[Saved data entries]

■ ■ ■ ■ ■ ■ ■

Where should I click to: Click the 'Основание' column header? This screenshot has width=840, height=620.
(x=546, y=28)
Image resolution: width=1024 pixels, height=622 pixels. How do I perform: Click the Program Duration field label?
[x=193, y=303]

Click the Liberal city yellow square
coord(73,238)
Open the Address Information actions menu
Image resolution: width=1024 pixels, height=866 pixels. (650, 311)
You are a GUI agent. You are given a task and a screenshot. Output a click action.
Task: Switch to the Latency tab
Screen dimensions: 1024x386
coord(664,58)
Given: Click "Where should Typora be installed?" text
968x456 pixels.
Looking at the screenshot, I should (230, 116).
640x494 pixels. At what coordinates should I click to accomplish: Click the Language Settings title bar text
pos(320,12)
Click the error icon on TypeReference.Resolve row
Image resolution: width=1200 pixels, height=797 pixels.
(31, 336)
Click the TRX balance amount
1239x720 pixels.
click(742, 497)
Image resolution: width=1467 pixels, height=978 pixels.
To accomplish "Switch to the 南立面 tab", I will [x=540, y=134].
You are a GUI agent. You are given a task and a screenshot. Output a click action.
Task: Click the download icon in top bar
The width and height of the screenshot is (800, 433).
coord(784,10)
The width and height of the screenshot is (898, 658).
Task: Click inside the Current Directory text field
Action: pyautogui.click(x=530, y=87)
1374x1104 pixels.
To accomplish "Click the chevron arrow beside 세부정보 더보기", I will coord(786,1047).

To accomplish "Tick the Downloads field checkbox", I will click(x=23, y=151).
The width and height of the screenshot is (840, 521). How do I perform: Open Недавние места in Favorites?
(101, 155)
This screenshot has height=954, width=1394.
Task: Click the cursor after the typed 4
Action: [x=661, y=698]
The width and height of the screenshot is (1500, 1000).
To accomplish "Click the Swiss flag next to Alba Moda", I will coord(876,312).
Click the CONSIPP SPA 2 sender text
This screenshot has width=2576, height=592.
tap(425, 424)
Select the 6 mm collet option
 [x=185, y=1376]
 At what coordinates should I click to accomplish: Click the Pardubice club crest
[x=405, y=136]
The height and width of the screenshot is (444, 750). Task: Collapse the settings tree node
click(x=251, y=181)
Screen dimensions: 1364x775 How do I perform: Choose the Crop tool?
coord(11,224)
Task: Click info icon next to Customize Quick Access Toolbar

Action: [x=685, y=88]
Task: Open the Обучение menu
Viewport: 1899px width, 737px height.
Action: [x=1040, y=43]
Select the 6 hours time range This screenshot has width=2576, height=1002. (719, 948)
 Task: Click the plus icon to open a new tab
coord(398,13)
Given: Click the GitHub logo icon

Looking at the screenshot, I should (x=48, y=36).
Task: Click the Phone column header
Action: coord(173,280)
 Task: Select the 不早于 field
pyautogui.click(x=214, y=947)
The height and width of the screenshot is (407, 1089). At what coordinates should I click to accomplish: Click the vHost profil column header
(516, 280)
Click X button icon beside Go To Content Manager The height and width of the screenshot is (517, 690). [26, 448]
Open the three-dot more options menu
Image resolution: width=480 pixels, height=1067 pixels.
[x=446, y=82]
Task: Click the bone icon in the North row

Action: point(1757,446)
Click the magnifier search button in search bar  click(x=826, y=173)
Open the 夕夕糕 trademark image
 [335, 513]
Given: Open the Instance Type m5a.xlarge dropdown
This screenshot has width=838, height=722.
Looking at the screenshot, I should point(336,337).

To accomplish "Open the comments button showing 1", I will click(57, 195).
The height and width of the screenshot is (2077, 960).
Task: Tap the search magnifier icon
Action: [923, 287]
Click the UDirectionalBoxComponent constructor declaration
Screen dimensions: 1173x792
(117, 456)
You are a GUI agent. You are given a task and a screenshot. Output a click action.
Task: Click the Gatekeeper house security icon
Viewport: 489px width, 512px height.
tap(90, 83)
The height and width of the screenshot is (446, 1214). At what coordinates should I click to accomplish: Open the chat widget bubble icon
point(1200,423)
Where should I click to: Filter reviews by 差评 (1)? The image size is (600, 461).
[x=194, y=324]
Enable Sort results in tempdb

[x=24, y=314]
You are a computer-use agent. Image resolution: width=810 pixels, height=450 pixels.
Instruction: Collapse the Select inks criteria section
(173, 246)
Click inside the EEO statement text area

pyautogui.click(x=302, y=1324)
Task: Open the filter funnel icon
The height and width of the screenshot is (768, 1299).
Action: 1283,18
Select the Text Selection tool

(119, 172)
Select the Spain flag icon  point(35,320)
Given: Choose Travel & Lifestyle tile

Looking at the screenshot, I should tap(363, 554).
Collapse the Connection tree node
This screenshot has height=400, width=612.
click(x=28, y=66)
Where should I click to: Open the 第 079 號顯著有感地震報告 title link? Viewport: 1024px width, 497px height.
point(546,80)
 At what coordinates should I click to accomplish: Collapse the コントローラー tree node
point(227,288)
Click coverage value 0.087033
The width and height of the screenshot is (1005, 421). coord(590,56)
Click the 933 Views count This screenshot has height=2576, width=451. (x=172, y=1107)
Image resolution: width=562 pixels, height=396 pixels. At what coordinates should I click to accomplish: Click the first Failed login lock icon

■ ■ ■ ■ ■ ■ ■

## [To do]
Each line in the entries above that includes the word "beside" counts once; state the total and nothing else.

## [Response for this exercise]
2